Attempting to put the issue of cost into perspective, Dr Jacques reminded the audience that “everything about cancer is expensive,” including chemotherapy, hospitalization, and the treatment of serious adverse events.
Other panelists suggested that the benefit will become clear in the longrun. “There is no question that both from a theoretic and an emerging practical perspective, these tests are a methodology for saving money in healthcare,” Dr von Eschenbach noted. The application of molecular testing will reduce unnecessary spending for insufficient or inappropriate therapy, he maintained.
The actual cost of a genetic test, however, is just part of the economic discussion, the discussion made clear. Dr Newcomer revealed some surprising problems with regard to billing. “The current system does not itemize the tests, and the coding system is antiquated,” he said. “It just says ‘genetic test,’ which doesn’t allow us to assess either the upfront costs or the downstream benefits that might result from this kind of testing.”
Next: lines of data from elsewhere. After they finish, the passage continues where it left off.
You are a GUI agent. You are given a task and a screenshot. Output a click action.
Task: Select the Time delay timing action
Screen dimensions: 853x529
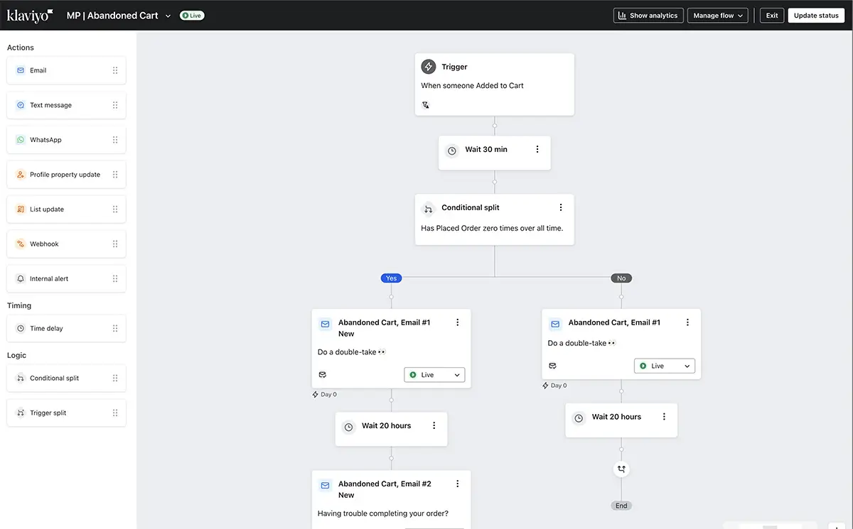[x=21, y=328]
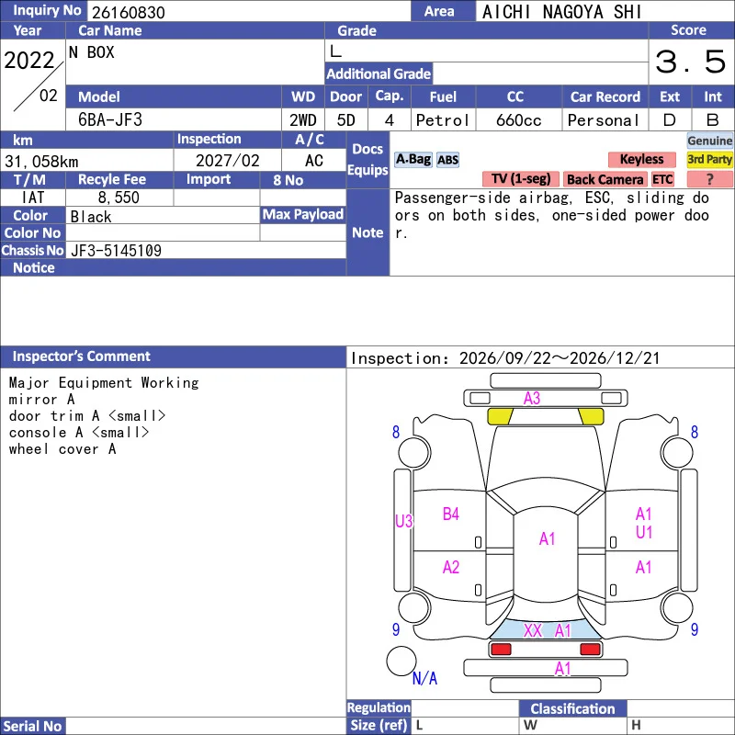This screenshot has width=735, height=735.
Task: Click the XX mark on rear window
Action: pos(533,630)
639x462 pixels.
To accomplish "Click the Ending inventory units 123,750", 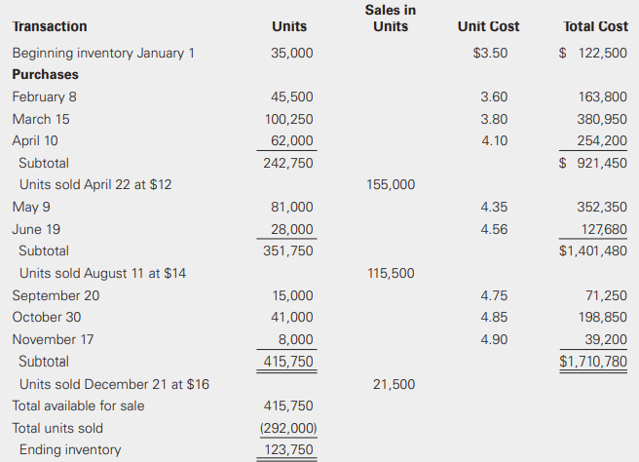I will (289, 449).
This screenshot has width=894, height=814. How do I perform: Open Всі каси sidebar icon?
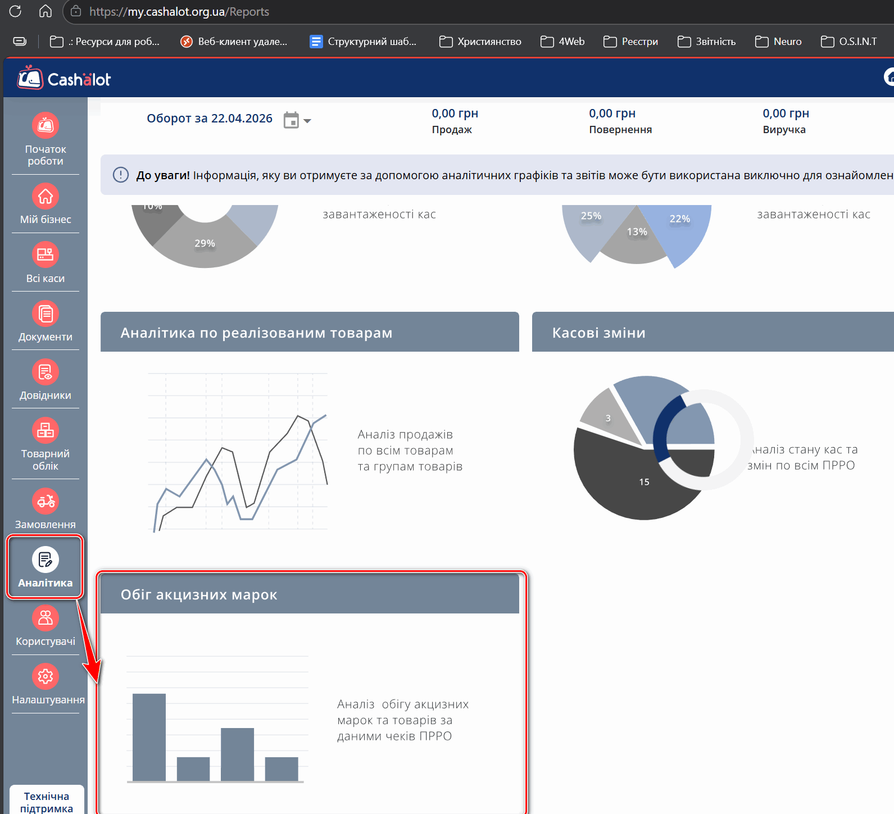46,255
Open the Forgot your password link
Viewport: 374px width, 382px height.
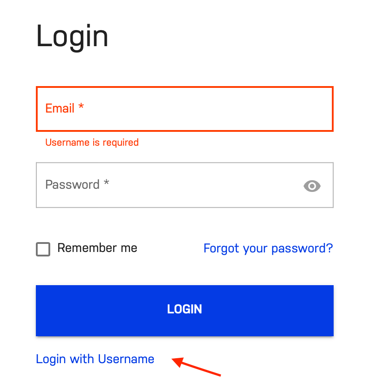[x=268, y=249]
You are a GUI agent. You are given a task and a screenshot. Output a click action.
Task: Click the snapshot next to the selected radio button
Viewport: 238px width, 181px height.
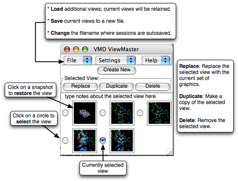click(x=122, y=141)
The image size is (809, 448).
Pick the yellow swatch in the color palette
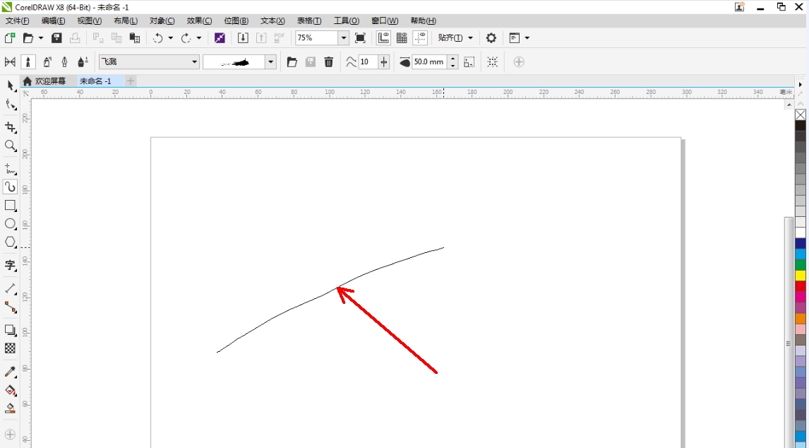pyautogui.click(x=801, y=276)
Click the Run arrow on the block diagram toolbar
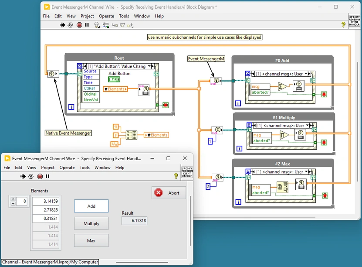362x267 pixels. click(x=62, y=25)
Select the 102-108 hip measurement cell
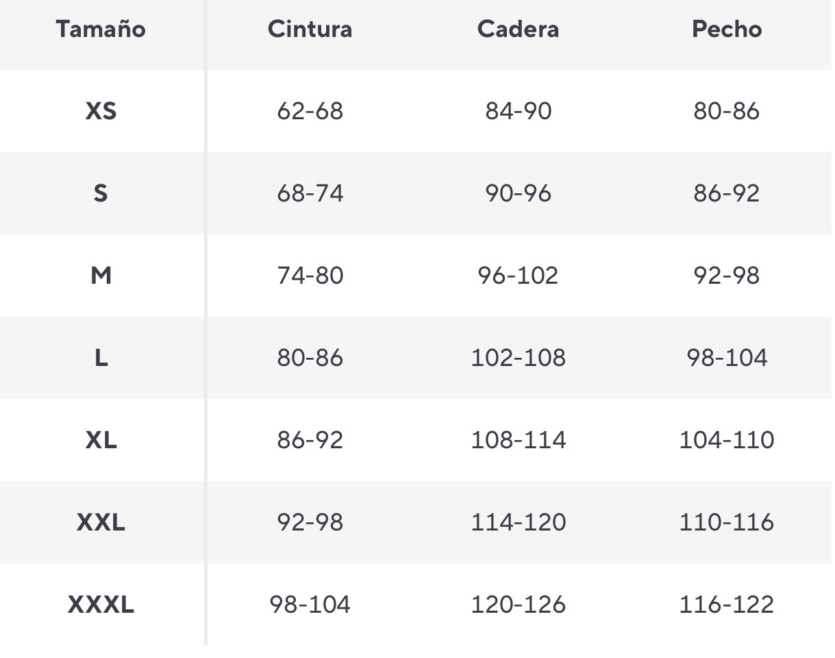835x658 pixels. coord(518,358)
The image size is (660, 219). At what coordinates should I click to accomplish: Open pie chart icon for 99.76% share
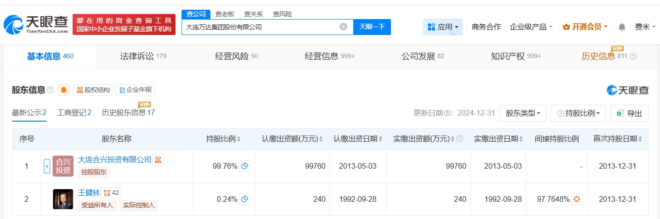[x=245, y=166]
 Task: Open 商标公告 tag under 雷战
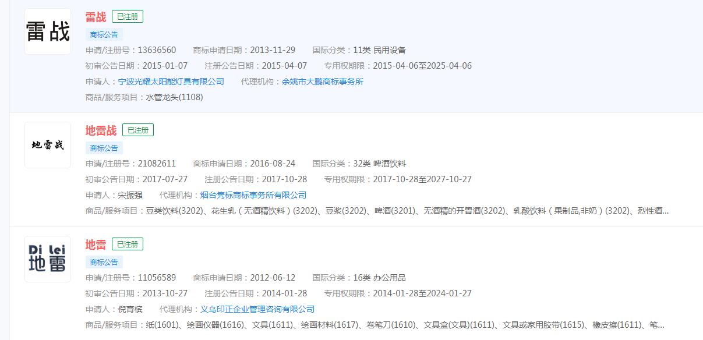(x=104, y=34)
Dr Newcomer and other third-party payers do not always know where these reimbursement dollars are going. “I have no idea what I am spending, or what I am actually getting, when we reimburse for genetic testing,” Dr Newcomer said. Dr Jacques agreed, “Anything short of clinical utility casts a giant pall of uncertainty over, frankly, whether I ought to be paying for this.”
Dr Gottlieb also noted that logistics issues cited by the clinicians (getting the specimen from the pathology department to the laboratory performing the test) will also become moot, as more integrated entities become the norm. “Anatomical pathologists are consolidating themselves and also purchasing these molecular diagnostic companies,” he pointed out. This should smooth out the process.
Dr von Eschenbach summarized the views expressed by the panel, stating, “These tests are becoming mechanisms for saving money and improving outcomes for our patients. We need to make sure we have the mechanisms in place to make decisions about what is the right treatment, at the right dose, done for the right reason.”